■ **TASK OBJECTIVE**
Answer these questions about the excerpt on the spending bill fight:
1. What deadline date did the first CR set?
2. Which state does Senate Appropriations Chairman Patrick J. Leahy represent?
3. How many Republican senators did Leahy say the omnibus bill should win at a minimum?

■ **EXCERPT**
Such comments from DeLauro and Pelosi up the stakes ahead of the Dec. 16 deadline laid out in the first CR, and Democrats across the Capitol appear to be backing up her threat.
“I think we should keep the heat on, and try to get this done before we leave,” Sen. Christopher S. Murphy, DeLauro’s Connecticut colleague and top Democrat on Homeland Security appropriations, said. “I don’t think we need to concede on a short-term CR. We can get a budget done.”
However, there’s some question about whether their party — the party of government — is willing to force a partial federal shutdown just a few days before Christmas. Senate Majority Leader Charles E. Schumer was less emphatic about sticking to a full-year CR in his floor remarks Thursday morning.
“I want to remind everyone … that fully funding the government is the best outcome not only for the public, but for our service members in uniform who work day and night to keep us safe,” Schumer said. “Short-term extensions will hinder their ability to work at full capacity.”
‘Going nowhere’
In a last-ditch effort to spur a new round of negotiations, DeLauro and Senate Appropriations Chairman Patrick J. Leahy, D-Vt., said they would introduce their own omnibus bill Monday that they said is being written to win Republican backing. Leahy said the bill would fund defense at the level Republicans want and increase nondefense spending enough “to stave off inflation and serve the American people.”
He also said the measure “eliminated the so-called poison pill riders that Republicans have objected to. We firmly believe that this bill can and should earn the votes of at least 10 Republican senators,” the minimum needed to pass the bill with united Democratic support.
But Republicans quickly dismissed that effort as futile.
“It’s already failed before it starts,” said Alabama Sen. Richard C. Shelby, the Senate’s top GOP appropriator. “It’s going nowhere. It might come out of the House, but it will go nowhere in the Senate.”
DeLauro said she would not rule out supporting a short-term CR of a week or so if a bipartisan deal could be reached and lawmakers just needed some extra days to get the bill written.

■ **DATA RECORDS**
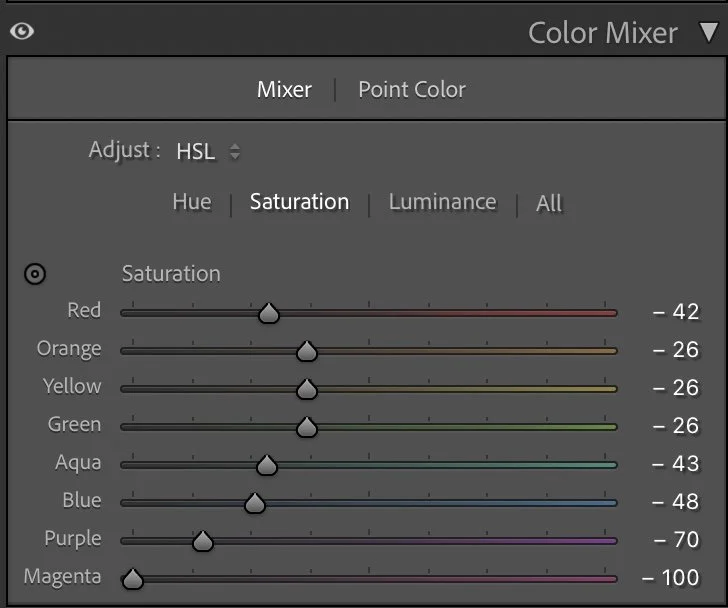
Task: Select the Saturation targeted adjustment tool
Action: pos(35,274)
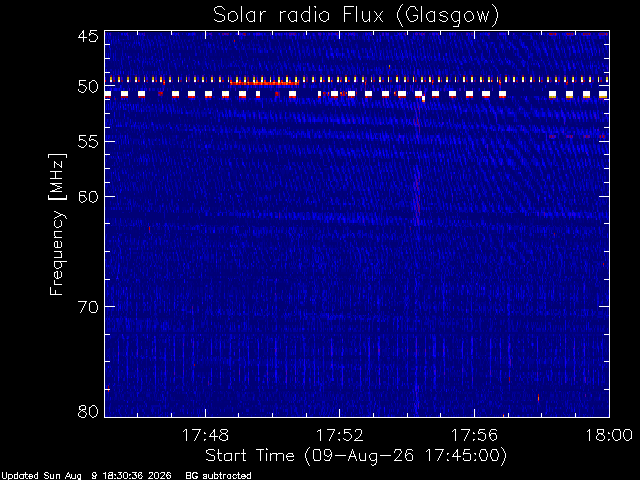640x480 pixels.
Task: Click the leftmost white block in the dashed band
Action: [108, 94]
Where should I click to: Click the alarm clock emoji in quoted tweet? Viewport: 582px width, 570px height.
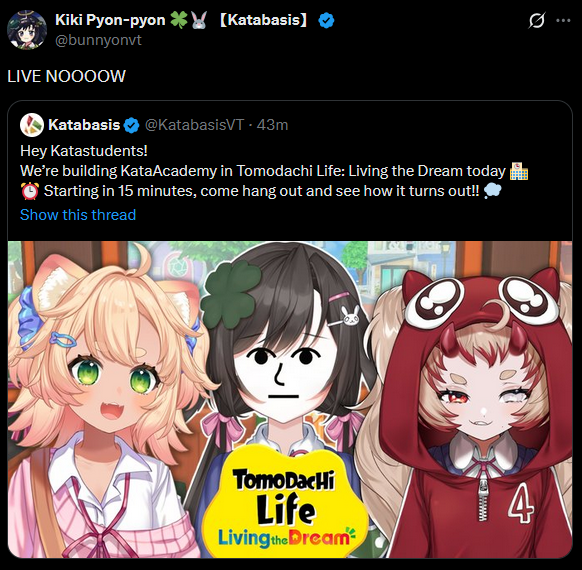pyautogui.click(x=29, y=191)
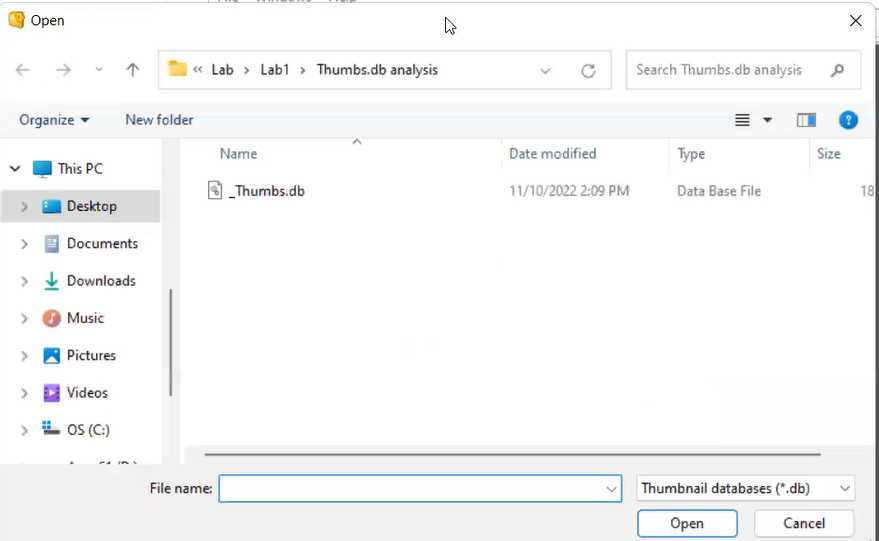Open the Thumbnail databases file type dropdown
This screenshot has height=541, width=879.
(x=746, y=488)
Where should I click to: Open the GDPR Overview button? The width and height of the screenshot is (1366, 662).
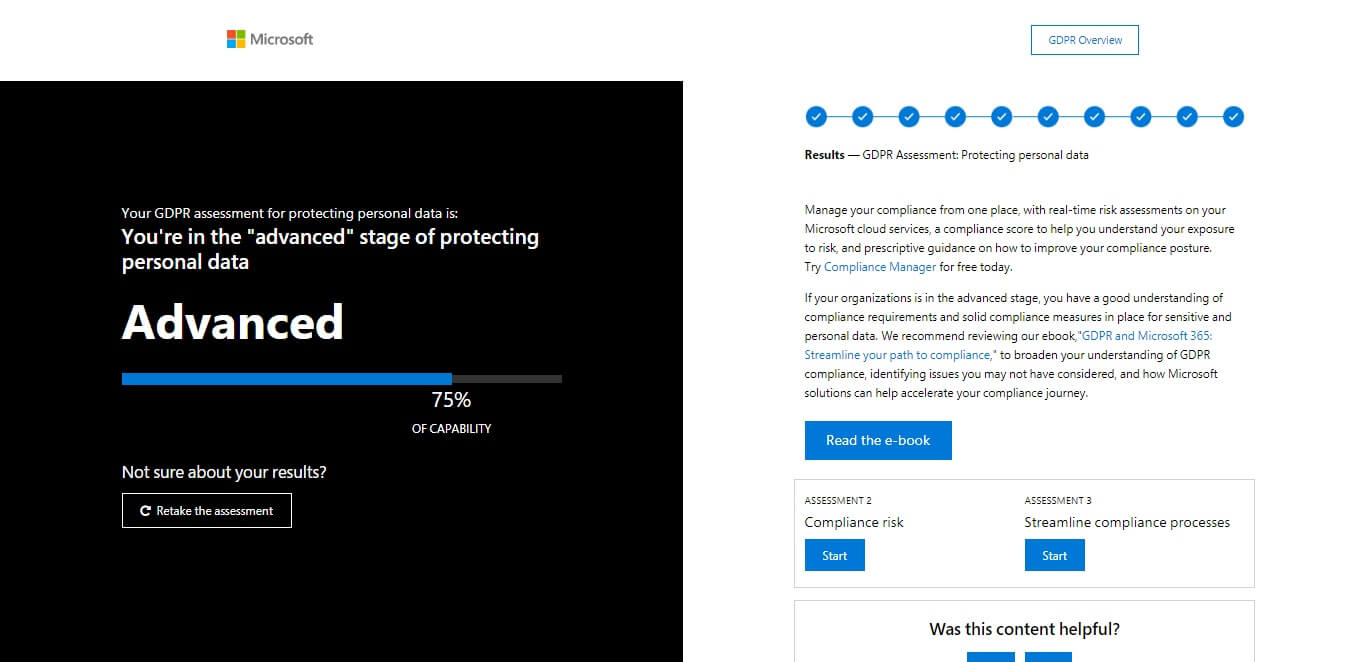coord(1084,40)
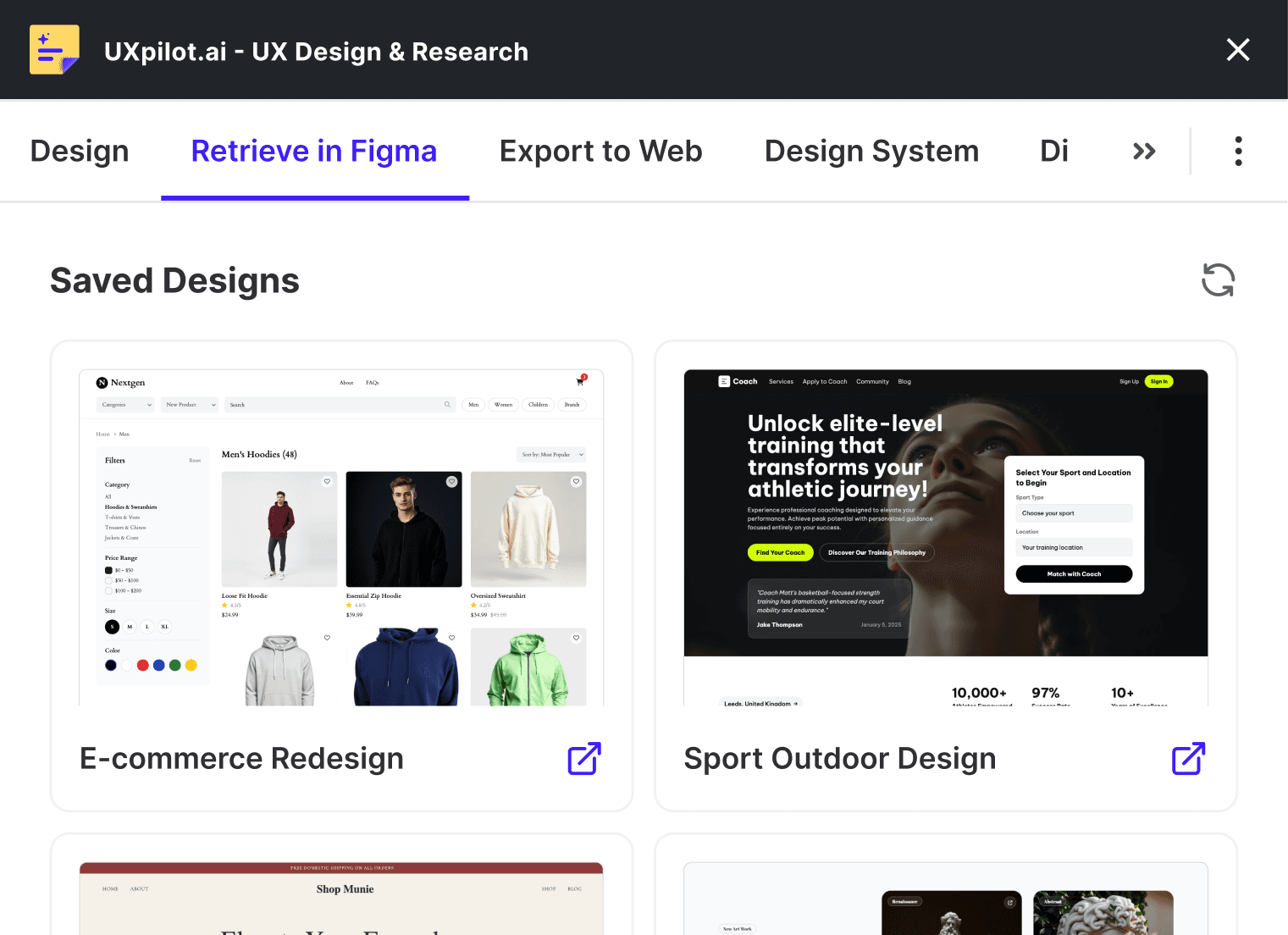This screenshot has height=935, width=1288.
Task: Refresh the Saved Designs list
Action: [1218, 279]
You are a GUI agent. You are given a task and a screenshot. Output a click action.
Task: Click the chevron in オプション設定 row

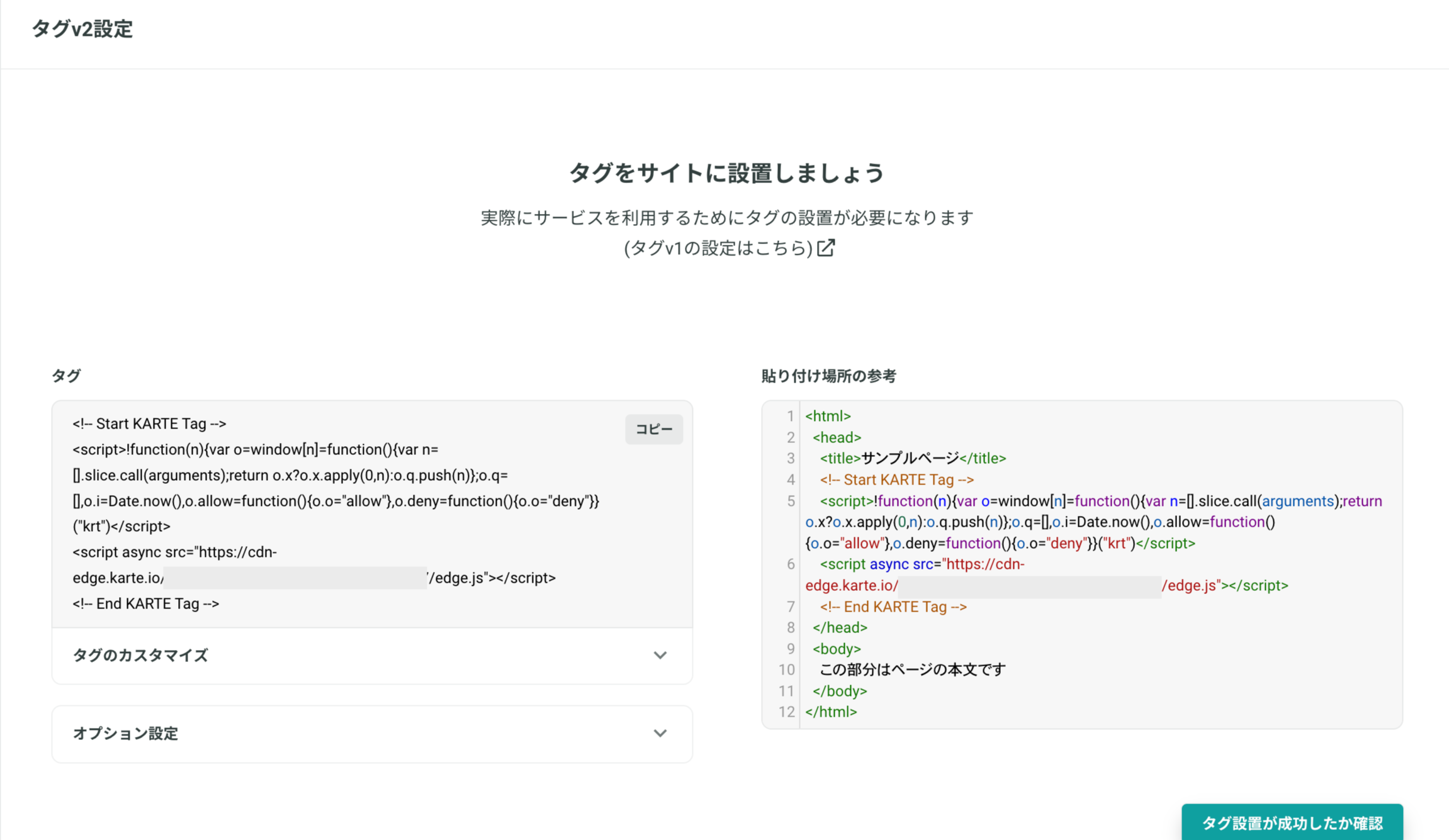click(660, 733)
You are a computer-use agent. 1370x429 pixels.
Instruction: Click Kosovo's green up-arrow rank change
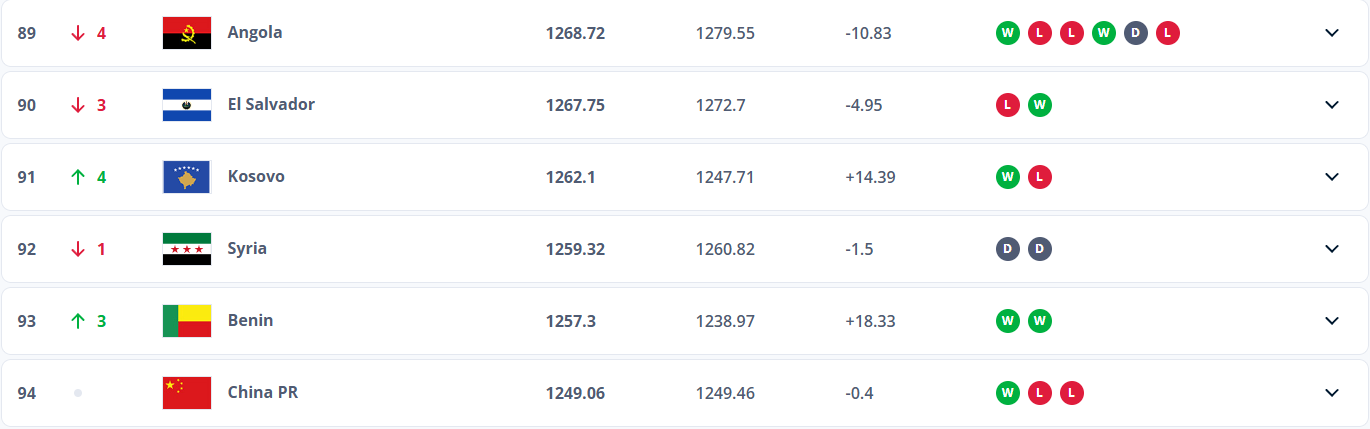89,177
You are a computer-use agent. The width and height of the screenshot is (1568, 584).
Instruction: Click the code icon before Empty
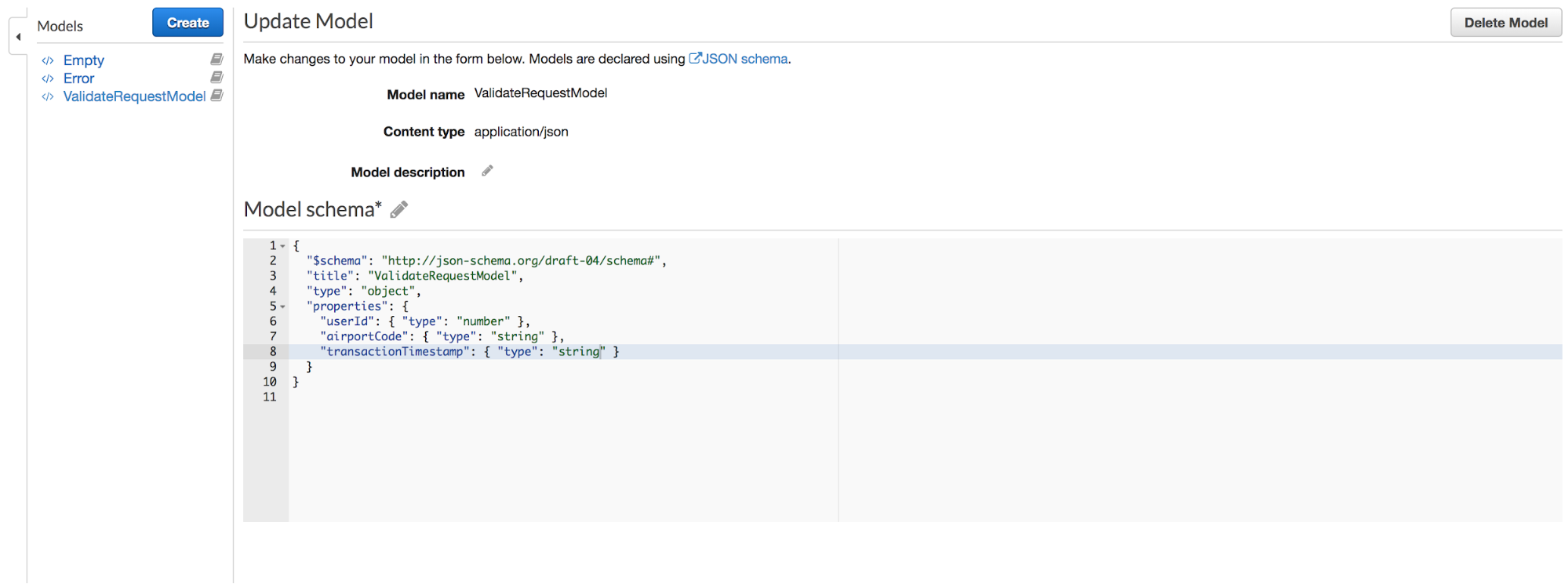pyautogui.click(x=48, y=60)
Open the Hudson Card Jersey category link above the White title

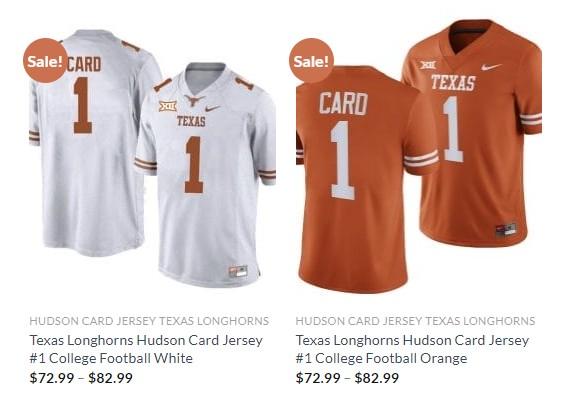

■ **EXERCISE ANSWER**
1. Dec. 16
2. Vermont
3. At least 10